[BEGIN Reading passage]
I understand: chocolate ice-cream tastes the best.

2D Data

Scatter plot for measurements

For this demo we will use a small real world dataset. Please head to Kite’s Github Repository and download the files ‘data.csv’ and ‘truth.csv’ if you want to follow along!

When measuring a dependence between certain quantities, a scatterplot is a good way to visualize it. scatter() accepts x and y positional arguments representing the coordinates of each marker, followed by an optional size and color arguments that specify appropriate properties for each marker.

# Load data measurements = np.loadtxt('data.csv') print(measurements)

​fig, ax = plt.subplots()
sc = ax.scatter(measurements[:, 0],
measurements[:, 1],
measurements[:, 2],
measurements[:, 3])
plt.colorbar(sc)
plt.title("Axes.scatter() demo")

Joint bivariate distributions

Another type of two dimensional data are bivariate distributions. Density of bivariate distributions can be easily visualized using a scatter with translucent markers.

x = 2*np.random.randn(5000)
[END Reading passage]
[BEGIN Data shown]
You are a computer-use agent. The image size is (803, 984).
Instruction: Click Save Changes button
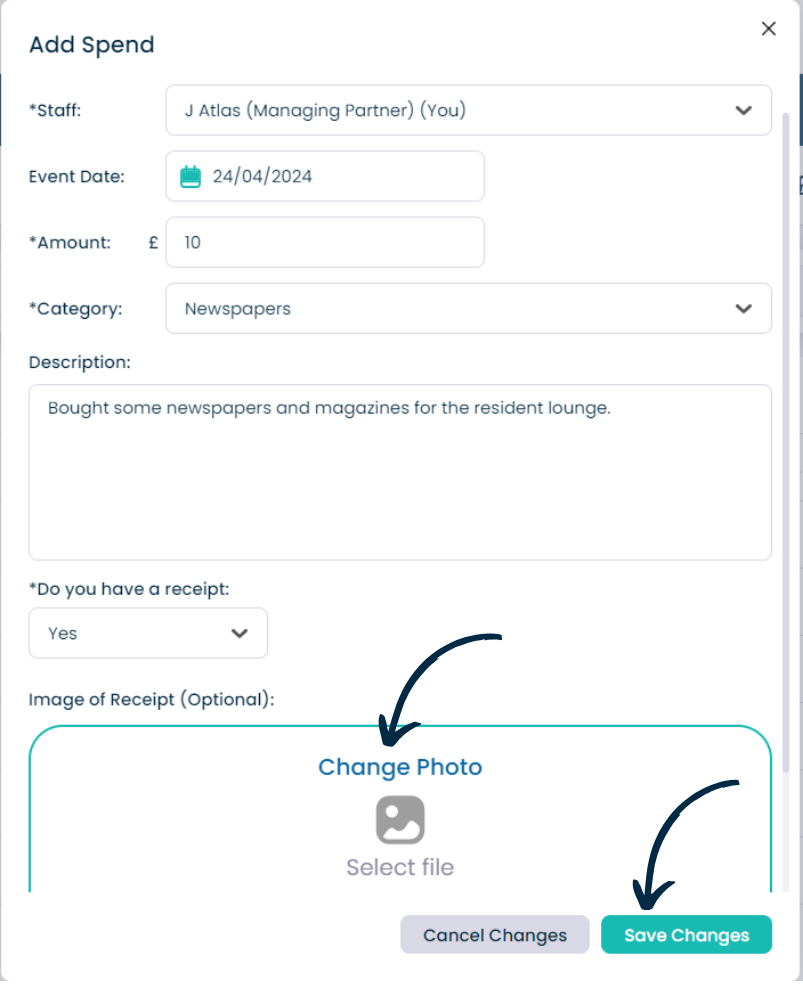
[END Data shown]
# [Requests]
a. According to the scatter plot tutorial, what arguments does scatter() accept? Say which ones are optional.
b. Extend the scatter plot tutorial past its final line of code, keeping its style of short explanations alongside code.
The listing plays no part in the work that follows.

# [The responses]
a.
- x, a positional argument giving each marker's coordinate
- y, a positional argument giving each marker's coordinate
- size, an optional argument
- color, an optional argument

b.
y = x+np.random.randn(5000)
fig, ax = plt.subplots()
_=ax.scatter(x,y,alpha = 0.05)

Another way to represent the same data is with a two-dimensional histogram. This might be preferred for smaller samples.

fig, ax = plt.subplots()
_=ax.hist2d(x[::10],y[::10])
ax.set_title('2D Histogram')

Hexbin provides a slightly more aesthetically pleasing result.

fig, ax = plt.subplots()
_=ax.hexbin(x[::10],y[::10],gridsize=20,cmap = 'plasma')
ax.set_title('Hexbin Histogram')
The optional cmap argument sets a colormap for the plot. A list of all built-in colormaps can be found here.

While Matplotlib also supports contour plots, building the contours from the sample requires additional processing. Seaborn and other add-on libraries provide functions that achieve the desired effect in a single line of code.

Images

Matplotlib can display images represented as arrays of shape (n,m), (n,m,3) or (n,m,4). The first case is interpreted as a grayscale image, the second as an RGB image, and the third as an RGB image with an alpha channel. Let’s make some nice gradients:

im = np.zeros((800,600,3))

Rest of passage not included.